Question

The height at which the weight of a body becomes $1 / 16^{\text {th }}$, its weight on the surface of earth (radius R), is

• A. 5R
• B. 15R
• C. 3R
• D. 4R

Answer 1

The Correct Option is C

To find the height at which the weight of a body becomes \( \frac{1}{16} \)th of its weight on the Earth's surface, we need to utilize the concept of gravitational force.

The weight of a body at a distance \( r \) from the center of the Earth is given by:

W = \frac{GMm}{r^2}

where:

• W is the weight of the body.
• G is the universal gravitational constant.
• M is the mass of the Earth.
• m is the mass of the body.
• r is the distance from the center of the Earth.

On the Earth's surface, the weight \( W_0 \) is:

W_0 = \frac{GMm}{R^2}

where \( R \) is the radius of the Earth.

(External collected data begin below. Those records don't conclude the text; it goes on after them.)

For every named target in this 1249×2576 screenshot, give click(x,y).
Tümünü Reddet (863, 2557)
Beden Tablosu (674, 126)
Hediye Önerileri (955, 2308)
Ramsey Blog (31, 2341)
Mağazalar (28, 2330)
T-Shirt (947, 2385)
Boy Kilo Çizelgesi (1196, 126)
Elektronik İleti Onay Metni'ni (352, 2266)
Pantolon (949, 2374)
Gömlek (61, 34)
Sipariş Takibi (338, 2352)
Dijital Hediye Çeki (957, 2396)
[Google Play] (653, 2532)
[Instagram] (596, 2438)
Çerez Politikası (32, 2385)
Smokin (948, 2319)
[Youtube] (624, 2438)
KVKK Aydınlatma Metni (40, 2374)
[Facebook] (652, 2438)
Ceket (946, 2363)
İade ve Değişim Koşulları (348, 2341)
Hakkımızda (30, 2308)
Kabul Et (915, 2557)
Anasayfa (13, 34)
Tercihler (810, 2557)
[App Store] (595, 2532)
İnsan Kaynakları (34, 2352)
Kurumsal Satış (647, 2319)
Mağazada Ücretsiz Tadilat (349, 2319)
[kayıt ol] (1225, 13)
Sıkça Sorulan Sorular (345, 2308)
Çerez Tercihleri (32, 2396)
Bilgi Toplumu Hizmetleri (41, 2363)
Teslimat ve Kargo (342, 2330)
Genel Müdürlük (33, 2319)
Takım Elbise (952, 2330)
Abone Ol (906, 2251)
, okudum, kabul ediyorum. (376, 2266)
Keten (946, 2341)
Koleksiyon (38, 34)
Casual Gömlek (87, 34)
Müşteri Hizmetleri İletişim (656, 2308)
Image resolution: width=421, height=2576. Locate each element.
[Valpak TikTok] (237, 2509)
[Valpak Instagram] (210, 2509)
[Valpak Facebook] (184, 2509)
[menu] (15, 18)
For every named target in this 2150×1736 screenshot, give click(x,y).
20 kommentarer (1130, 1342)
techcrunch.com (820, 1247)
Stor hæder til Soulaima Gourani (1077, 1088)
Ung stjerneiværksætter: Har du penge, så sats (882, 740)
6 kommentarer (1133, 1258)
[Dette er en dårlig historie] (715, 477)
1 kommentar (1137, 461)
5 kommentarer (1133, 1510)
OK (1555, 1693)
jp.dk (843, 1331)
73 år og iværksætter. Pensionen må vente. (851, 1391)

Now, we want the weight to be \( \frac{1}{16} \) of \( W_0 \) at a height \( h \):

\frac{GMm}{(R + h)^2} = \frac{1}{16} \times \frac{GMm}{R^2}

Canceling out the common terms \( \frac{GMm}{R^2} \), we get:

\frac{1}{(1 + \frac{h}{R})^2} = \frac{1}{16}

This simplifies to:

(1 + \frac{h}{R})^2 = 16

Taking the square root on both sides:

1 + \frac{h}{R} = 4

Therefore,

\frac{h}{R} = 4 - 1 = 3

Hence, \( h = 3R \).

The correct answer is 3R.